In this way the restored reef under the culture site will be protected from damages, as no trawling or dredging activities are allowed within the farm, and will be acting as a ‘mother-reef’, providing a source of new seeds, both to replenish natural populations, but also to be collected to start a new chain of oyster farming based on local production, create an economy that promotes local harvests.
This project will investigate the feasibility of restoration of flat oyster, "Ostrea edulis", reefs. The population of this European native species has declined in Europe7 and, in particular, in the Adriatic-Ionian region, due to poorly managed fisheries. The market value of the flat oyster is 3-5 times higher than that of the Pacific oyster9: their reintroduction as a cultivated species in the Adriatic-Ionian region is being successful in Croatia.
This project will be the first step needed to assess the prospect of creating a new oyster market with local seeds, which should not only guarantee a better genetic adaptation to the conditions experienced during culturing (as opposed to importing seeds from different geographical areas as it is currently practiced), but may also carve a new marketing niche.
The methodology to address these specific objectives, is based on system thinking and will involve the development on an integrated model of matter and energy flows within the system composed by: suspended mussel, oysters, sediment and water as well as across its boundaries.
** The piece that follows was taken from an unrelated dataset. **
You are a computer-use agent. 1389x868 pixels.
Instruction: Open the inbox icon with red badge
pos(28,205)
The model will be made up of a set of interconnected modules. While most modules were already built by researchers at the host institution (Ca’ Foscari) during the project two new modules will be developed and tested: growth and energy balance for individual oysters and larval dispersal models to predict population spread.
Furthermore, a comprehensive set of data will be collected at a field pilot site in the Venice area, in order to validate the integrated model. These will include:
- publicly available data sets, collected in routine monitoring activities,
- remotely sensed observations downloaded from the Copernicus Marine Environment Monitoring Service,
- a set of original site-specific field data collected during the project, related to in loco current speeds, temperature, food quality.
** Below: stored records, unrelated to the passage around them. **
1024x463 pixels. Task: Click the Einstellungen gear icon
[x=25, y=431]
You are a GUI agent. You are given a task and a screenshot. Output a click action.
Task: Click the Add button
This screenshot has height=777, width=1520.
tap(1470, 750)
Spat collectors specific for oysters harvest will be placed in multiple location accessible by fisheries (e.g. different heights on the poles, surrounding seabed areas..) to identify the best area for collection and spat quality in terms of size uniformity will also be quantified. Natural spat collectors (e.g. shells) will also be placed underneath farming areas and other areas unlikely to be trawled to understand the potential for natural reef restoration. Shells will be reused if possible from restaurants in order to achieve circularity and maximise resources.
"Ostrea" adults acting as seed source are externally sourced from Croatia (northern Adriatic Sea) in order to maintain the Adriatic genetic pool.
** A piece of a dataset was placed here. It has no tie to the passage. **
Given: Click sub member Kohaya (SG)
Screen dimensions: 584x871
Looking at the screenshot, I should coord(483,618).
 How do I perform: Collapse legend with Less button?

Bertolini C and Pastres R., "Identifying knowledge gaps for successful restorative aquaculture of Ostrea edulis: a bibliometric analysis", [version 1; peer review: awaiting peer review], Open Research Europe 2021, 1:103
The first part of the study was a literature review, available from Open Research Europe. The review grouped all research related to Ostrea edulis, both in form of peer reviewed international publication and as local knowledge from library sources. This comprehensive research showed that while restoration studies are recent, evidence for the loss of this species and potential causes (and solutions) have been discussed since the end of the 19th century. While diseases were undoubtedly a leading cause for initial reef loss, coupled with unregulated mass fishery, substratum limitation (given by a loss of seabed complexity, which was also a result of unregulated dredging) appears to be one of the leading limiting factors for both restoration and aquaculture of "O. edulis", and was already mentioned in the early texts that were found in the literature search.